I put out my hand very slowly and touched her hair. “It’s okay,” I said. The words felt rough in my throat because they were a lie. I felt a hot prickle of guilt down my spine—I never came to see Elly, I avoided the sitting room. But how could I tell her the truth? For her it was not okay, it would never be okay. She was caught forever in the day my mother died.
I sat with Elly for a long time, as if somehow my presence would mean something to her although I knew it couldn’t. When I left, I met Aunt Marla at the door.

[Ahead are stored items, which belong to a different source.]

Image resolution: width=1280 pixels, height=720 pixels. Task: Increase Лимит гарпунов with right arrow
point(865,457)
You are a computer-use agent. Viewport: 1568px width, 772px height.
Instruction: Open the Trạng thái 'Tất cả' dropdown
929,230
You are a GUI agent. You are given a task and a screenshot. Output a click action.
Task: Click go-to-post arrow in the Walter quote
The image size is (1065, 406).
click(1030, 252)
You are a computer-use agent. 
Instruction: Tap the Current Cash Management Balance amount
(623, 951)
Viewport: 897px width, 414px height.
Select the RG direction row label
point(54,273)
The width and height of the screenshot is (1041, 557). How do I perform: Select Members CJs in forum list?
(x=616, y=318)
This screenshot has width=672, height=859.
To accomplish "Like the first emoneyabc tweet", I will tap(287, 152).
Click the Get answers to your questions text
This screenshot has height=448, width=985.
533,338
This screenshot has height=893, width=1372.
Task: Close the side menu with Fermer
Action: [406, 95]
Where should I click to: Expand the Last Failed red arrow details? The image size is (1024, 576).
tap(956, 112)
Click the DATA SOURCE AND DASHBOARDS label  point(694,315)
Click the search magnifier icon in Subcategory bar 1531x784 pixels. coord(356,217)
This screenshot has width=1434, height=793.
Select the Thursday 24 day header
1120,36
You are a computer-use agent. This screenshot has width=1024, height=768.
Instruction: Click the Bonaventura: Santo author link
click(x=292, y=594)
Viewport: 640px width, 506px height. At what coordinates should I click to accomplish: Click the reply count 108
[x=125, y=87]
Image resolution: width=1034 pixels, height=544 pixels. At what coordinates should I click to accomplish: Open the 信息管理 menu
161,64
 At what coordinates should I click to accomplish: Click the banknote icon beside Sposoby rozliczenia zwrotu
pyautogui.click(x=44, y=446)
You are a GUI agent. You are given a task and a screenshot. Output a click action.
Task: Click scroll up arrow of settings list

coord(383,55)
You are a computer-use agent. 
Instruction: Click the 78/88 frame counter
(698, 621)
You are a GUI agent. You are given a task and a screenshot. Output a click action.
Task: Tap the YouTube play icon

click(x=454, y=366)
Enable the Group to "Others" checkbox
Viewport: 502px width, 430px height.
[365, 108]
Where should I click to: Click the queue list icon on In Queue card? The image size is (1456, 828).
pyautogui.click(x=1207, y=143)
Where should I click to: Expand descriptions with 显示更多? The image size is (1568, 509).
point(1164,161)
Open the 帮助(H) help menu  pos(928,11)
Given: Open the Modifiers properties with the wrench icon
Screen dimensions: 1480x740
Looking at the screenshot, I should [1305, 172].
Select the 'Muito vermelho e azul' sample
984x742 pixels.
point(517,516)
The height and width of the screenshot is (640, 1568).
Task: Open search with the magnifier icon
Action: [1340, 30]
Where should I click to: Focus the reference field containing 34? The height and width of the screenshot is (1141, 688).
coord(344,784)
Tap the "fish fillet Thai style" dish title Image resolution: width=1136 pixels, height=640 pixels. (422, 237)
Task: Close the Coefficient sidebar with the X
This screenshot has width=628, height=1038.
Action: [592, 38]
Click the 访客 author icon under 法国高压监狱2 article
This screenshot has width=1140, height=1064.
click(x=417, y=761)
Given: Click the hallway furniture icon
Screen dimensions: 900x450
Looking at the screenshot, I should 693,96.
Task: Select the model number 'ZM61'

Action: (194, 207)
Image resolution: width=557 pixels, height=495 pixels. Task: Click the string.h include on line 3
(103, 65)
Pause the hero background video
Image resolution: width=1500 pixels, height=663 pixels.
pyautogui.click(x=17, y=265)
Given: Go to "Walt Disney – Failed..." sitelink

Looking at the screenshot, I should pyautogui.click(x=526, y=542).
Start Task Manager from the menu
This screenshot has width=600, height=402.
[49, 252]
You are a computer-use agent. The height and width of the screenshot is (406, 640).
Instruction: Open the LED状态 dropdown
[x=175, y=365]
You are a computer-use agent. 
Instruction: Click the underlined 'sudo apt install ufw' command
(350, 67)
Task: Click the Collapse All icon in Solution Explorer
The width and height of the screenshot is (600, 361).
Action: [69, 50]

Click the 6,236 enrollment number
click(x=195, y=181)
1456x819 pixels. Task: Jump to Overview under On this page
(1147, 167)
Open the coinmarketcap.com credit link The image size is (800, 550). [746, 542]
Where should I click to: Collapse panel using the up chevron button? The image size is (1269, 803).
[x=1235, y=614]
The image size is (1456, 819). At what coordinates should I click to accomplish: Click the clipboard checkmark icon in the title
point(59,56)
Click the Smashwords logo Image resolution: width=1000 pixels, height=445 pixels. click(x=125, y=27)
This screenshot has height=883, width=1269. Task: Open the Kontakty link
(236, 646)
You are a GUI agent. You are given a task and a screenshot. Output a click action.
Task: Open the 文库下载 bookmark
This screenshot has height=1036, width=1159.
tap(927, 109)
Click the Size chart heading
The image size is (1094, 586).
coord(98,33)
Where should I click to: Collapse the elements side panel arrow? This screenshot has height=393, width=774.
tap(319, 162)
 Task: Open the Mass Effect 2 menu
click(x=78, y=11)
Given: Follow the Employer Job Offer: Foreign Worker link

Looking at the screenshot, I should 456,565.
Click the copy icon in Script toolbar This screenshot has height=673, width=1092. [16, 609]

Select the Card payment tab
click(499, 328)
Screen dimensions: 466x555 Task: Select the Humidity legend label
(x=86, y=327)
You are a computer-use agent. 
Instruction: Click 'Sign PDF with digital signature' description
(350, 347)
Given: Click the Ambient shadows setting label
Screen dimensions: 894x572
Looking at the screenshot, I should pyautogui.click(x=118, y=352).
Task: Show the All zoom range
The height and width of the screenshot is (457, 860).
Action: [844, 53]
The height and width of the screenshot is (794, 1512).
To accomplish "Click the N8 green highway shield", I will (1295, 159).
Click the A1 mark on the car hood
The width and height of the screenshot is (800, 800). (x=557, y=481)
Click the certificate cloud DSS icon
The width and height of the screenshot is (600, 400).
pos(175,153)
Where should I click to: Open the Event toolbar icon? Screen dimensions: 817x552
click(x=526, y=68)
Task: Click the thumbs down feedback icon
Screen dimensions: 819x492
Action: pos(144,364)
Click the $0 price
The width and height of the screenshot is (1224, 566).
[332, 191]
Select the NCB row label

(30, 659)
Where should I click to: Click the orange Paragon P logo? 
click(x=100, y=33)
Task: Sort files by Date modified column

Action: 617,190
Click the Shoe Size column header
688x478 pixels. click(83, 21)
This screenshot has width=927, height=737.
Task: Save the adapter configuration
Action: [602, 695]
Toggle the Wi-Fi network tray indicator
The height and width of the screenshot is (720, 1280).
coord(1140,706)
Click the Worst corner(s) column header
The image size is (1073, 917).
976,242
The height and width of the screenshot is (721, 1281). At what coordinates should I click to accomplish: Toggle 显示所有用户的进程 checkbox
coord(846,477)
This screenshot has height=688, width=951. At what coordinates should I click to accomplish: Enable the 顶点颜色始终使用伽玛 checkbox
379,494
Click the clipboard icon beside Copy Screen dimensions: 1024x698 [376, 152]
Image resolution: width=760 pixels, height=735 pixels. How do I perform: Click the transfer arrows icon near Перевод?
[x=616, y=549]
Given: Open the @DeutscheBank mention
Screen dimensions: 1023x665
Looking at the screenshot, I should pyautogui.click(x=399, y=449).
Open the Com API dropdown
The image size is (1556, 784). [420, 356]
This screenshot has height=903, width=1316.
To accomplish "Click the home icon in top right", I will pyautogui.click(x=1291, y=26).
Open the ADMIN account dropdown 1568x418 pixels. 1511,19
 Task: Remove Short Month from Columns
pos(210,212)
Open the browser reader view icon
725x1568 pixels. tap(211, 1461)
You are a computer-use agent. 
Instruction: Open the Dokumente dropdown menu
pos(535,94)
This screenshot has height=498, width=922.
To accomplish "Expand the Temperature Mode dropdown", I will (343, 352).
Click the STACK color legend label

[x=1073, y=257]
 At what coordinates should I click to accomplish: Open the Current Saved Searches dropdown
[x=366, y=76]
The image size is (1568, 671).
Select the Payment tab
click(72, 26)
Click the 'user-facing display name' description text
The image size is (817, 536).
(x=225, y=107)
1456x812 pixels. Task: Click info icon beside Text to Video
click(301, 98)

“May I go and see her?” she asked curtly, and I nodded. I didn’t know what she wanted with Elly, but maybe she wanted to say goodbye too. I presumed from her abrupt manner that things had not gone well with my father, which did not surprise me at all.
I had thrown clothes and some belongings into a bag the night before, and I figured I would put it in Aunt Marla’s carriage, so that nothing would delay our departure. I felt like my blood was surging with the need to flee, to begin the new life that I was obviously fated to have; why else would my Aunt have showed up on the very day I was going to leave?